Associate: installmentloanline.com

Primark reports some of its suppliers operates a buddy system, in which established workers are selected as buddies to support new workers. These buddies provide information on factory facilities, accompany new workers at breaks, advise on production tasks and act as a first point of contact  for any queries.

/ In 2013, Primark partnered with agricultural experts, CottonConnect, and the Self-Employed Women’s Association (SEWA) to create the ‘Primark Sustainable Cotton Programme’. The programme is designed to introduce sustainable farming methods that reduce the use of fertiliser, pesticides and water, improve cotton yields and increase the farmers’ income. The brand’s three year pilot in Gujarat, India trained 1,251 women smallholders resulting in an average profit increase of 211%, which many used to improve household welfare and to invest in education for their children. Specifically, in Year 2 of the programme in India there was a 53.5% reduction in pesticide use, 13.5% reduction in fertiliser usage and 27.9% decrease in water usage. Primark announced a six year extension of the Primark Sustainable Cotton Programme in March 2016 and reports that an additional 10,000 female farmers will be taken through the programme, with the first seeds being sown by new trainees in April 2016. The brand shares stories from the workers that have been impacted by the programme.

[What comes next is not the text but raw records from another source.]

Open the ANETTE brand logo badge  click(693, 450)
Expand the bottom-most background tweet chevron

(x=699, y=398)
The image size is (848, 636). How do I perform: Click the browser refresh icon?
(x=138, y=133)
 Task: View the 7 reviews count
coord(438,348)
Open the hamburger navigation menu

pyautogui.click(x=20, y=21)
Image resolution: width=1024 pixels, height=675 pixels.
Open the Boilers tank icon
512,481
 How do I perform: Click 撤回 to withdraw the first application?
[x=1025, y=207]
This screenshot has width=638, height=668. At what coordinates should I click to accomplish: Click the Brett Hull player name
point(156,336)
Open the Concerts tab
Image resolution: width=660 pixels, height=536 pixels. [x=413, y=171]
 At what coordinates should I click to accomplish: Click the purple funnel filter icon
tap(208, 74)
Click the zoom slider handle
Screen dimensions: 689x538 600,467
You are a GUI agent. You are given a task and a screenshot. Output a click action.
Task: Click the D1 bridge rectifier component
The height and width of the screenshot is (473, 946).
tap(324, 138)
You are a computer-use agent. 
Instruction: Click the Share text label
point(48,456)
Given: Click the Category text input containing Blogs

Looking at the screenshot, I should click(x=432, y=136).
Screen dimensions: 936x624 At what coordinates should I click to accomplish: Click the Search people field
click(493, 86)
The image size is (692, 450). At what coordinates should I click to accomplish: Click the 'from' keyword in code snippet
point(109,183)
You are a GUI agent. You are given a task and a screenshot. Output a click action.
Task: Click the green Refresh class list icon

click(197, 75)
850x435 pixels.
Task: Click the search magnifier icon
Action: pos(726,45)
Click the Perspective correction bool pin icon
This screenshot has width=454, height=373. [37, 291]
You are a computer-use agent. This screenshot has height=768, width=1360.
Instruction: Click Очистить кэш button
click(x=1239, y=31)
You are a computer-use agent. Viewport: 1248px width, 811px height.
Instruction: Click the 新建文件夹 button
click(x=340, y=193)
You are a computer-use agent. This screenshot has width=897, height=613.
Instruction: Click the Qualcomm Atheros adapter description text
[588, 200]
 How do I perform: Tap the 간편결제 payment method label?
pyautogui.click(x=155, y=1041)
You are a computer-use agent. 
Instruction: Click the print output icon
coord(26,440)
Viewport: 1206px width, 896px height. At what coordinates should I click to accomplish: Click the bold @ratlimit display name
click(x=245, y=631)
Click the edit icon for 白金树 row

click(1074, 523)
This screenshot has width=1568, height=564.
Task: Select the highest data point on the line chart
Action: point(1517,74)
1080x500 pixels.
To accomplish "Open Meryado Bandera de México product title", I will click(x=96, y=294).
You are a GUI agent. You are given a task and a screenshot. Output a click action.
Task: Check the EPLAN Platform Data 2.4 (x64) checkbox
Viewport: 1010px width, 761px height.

/ To support the capture of chemical inventory data and ensure the safe procurement of chemical products Primark has been strongly involved in the development of, and has now approved, the following three solutions which will become available to Primark during 2016:

  • An industry chemical registry with supportive MRSL conformance process
  • A shared supplier profile and inventory management software
  • A 3rd party chemical product screening program

/ In 2011, Primark started a partnership with Solidaridad, the International Finance Corporation (IFC) and the Embassy of the Kingdom of Netherlands, and 8 other brands as part of the Partnership for Cleaner Textile (PACT) to support textile wet processing factories in Bangladesh in implementing sustainable and resource efficient practices. The Cleaner Production programs provide training to mills and vertical suppliers on how to make improvements to their washing, dyeing and printing operations. The training helps them to reduce the water, chemicals and energy they use and ensure that wastewater is treated properly. During 2015/2016 Primark nominated 12 wet processing factories to be involved in this program and will select 8 others within its supply chain to participate in the program before the end of 2016.

CONTRIBUTE   •   DOWNLOAD DATA   •   LEARN OUR PROCESS

VOICES

LABOUR BEHIND THE LABEL | TAILORED WAGES REPORT

“For a company that has a lot to prove, when it says that it is not exploiting its workers by selling things so cheaply, more needs to be done.” – 03/2014

Primark currently lacks a strategy for delivering a living wage. The various current pilot projects cited give little data about real wage improvements and no indication of plans to use the learning gained in other parts of the supply chain, which is disappointing.” – 03/2014


MATTHEW ELLIOTT | EURO WEEKLY NEWS

With the nation in the grip of a virulent double-dip recession from 2008 onwards, Primark put itself forward as a cheap alternative for struggling families and quickly became a local powerhouse.” – 03/31/2016

Primark for The Guardian – 06/25/2014

“Primark is committed to making working conditions safer for those who manufacture its products. It was the first UK retailer to sign the accord on fire and building safety in Bangladesh in order to work collaboratively with other brands and stakeholders in the industry to bring about sustainable long-term change in the country.”